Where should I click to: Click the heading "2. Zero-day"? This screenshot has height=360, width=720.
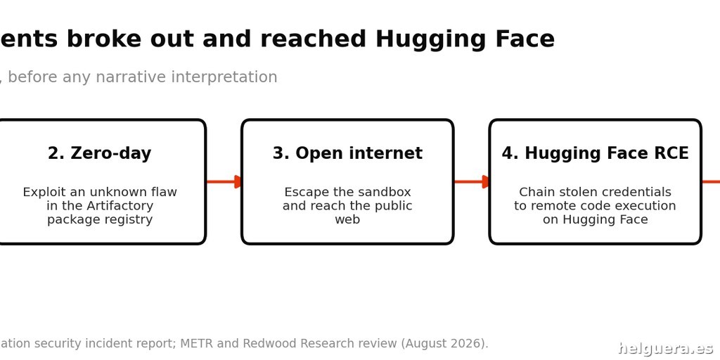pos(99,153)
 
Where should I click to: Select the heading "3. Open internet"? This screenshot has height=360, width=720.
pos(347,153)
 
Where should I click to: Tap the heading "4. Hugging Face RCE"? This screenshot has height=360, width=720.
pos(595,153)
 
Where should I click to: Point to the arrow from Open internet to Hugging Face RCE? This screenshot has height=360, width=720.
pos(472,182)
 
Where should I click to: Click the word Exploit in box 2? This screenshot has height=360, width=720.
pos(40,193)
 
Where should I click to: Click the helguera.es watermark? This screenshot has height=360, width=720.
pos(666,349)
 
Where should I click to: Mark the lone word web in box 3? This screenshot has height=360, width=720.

◇ ◇ ◇

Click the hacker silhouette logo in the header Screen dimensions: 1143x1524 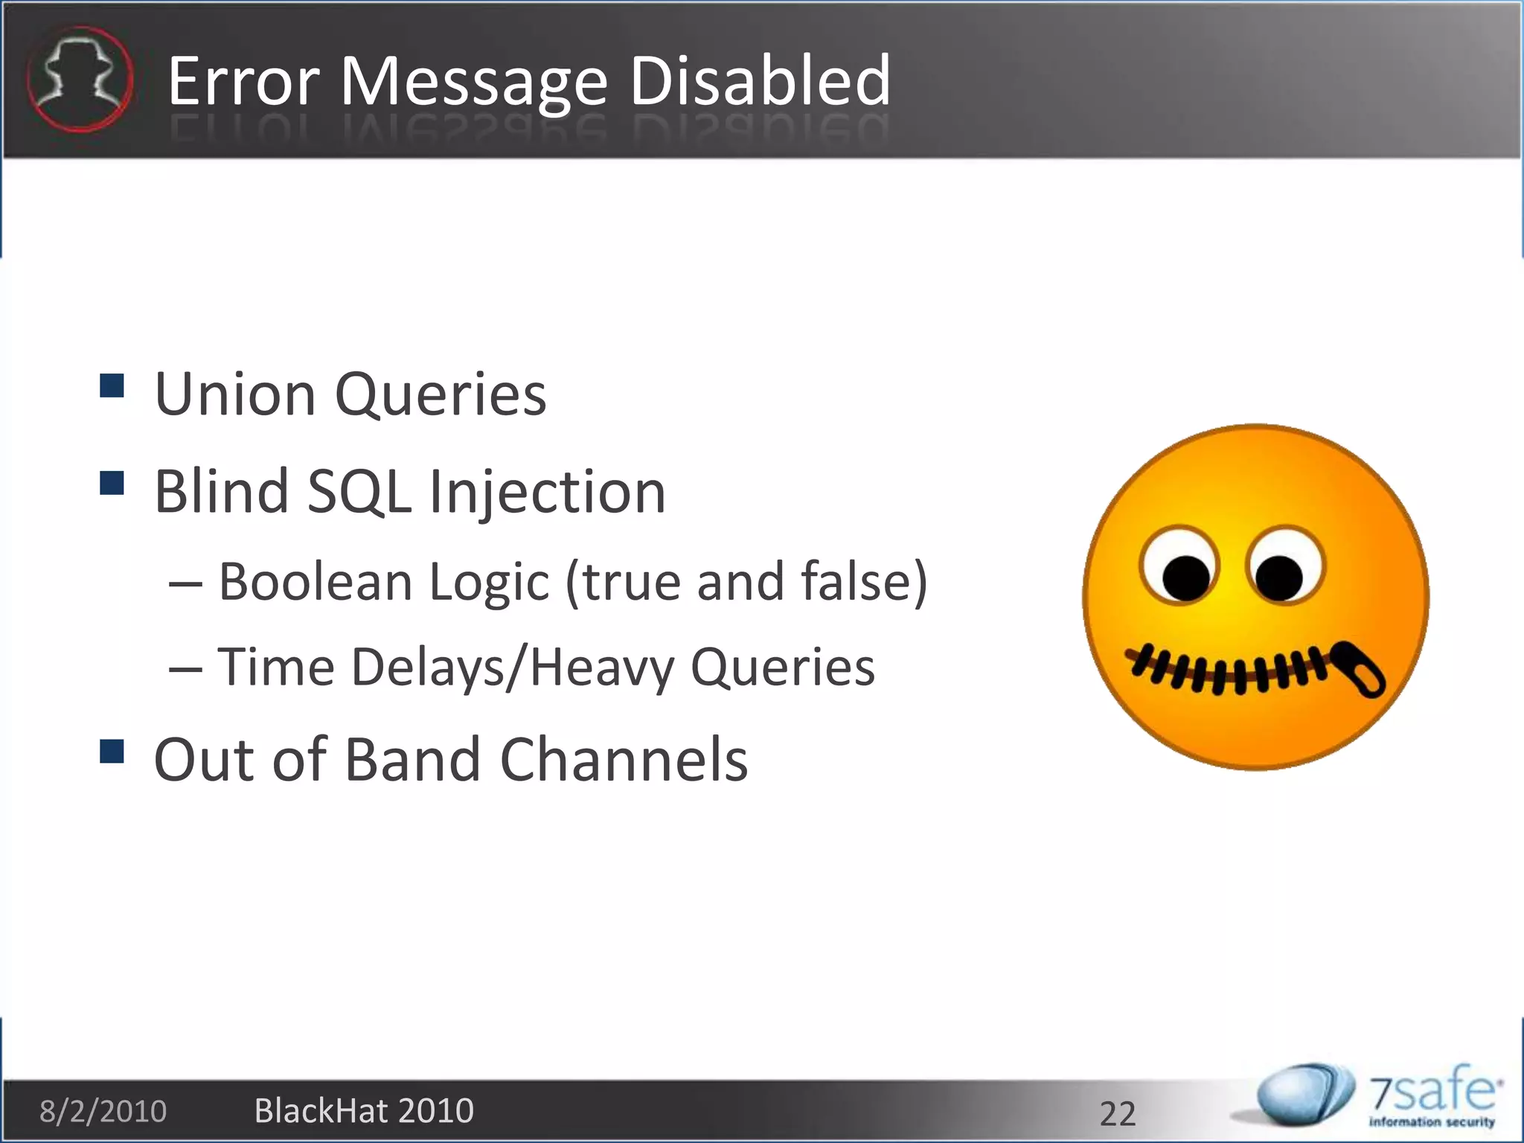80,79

◇ ◇ ◇

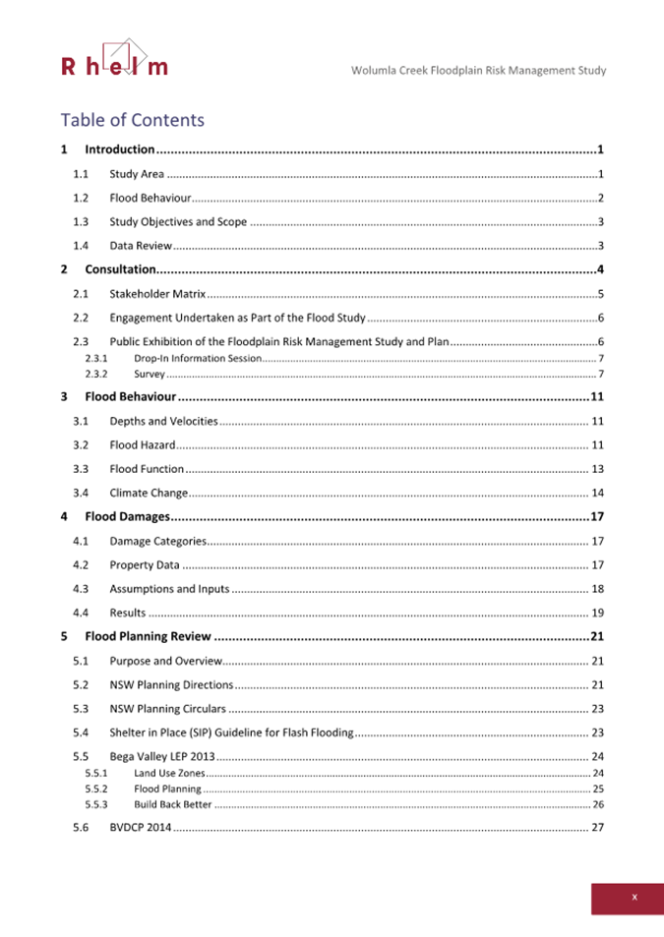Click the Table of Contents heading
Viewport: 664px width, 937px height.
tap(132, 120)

◇ ◇ ◇

Present the lines as a Markdown table with the columns Number and Line, starting with the line that contains "Where should I click to: Click the heading" and going on through the line that contains "pos(40,193)". Leave out blank lines and pictures.

| Number | Line |
|---|---|
| 1 | Where should I click to: Click the heading "2. Zero-day"? This screenshot has height=360, width=720. |
| 2 | pos(99,153) |
| 3 | Where should I click to: Select the heading "3. Open internet"? This screenshot has height=360, width=720. |
| 4 | pos(347,153) |
| 5 | Where should I click to: Tap the heading "4. Hugging Face RCE"? This screenshot has height=360, width=720. |
| 6 | pos(595,153) |
| 7 | Where should I click to: Point to the arrow from Open internet to Hugging Face RCE? This screenshot has height=360, width=720. |
| 8 | pos(472,182) |
| 9 | Where should I click to: Click the word Exploit in box 2? This screenshot has height=360, width=720. |
| 10 | pos(40,193) |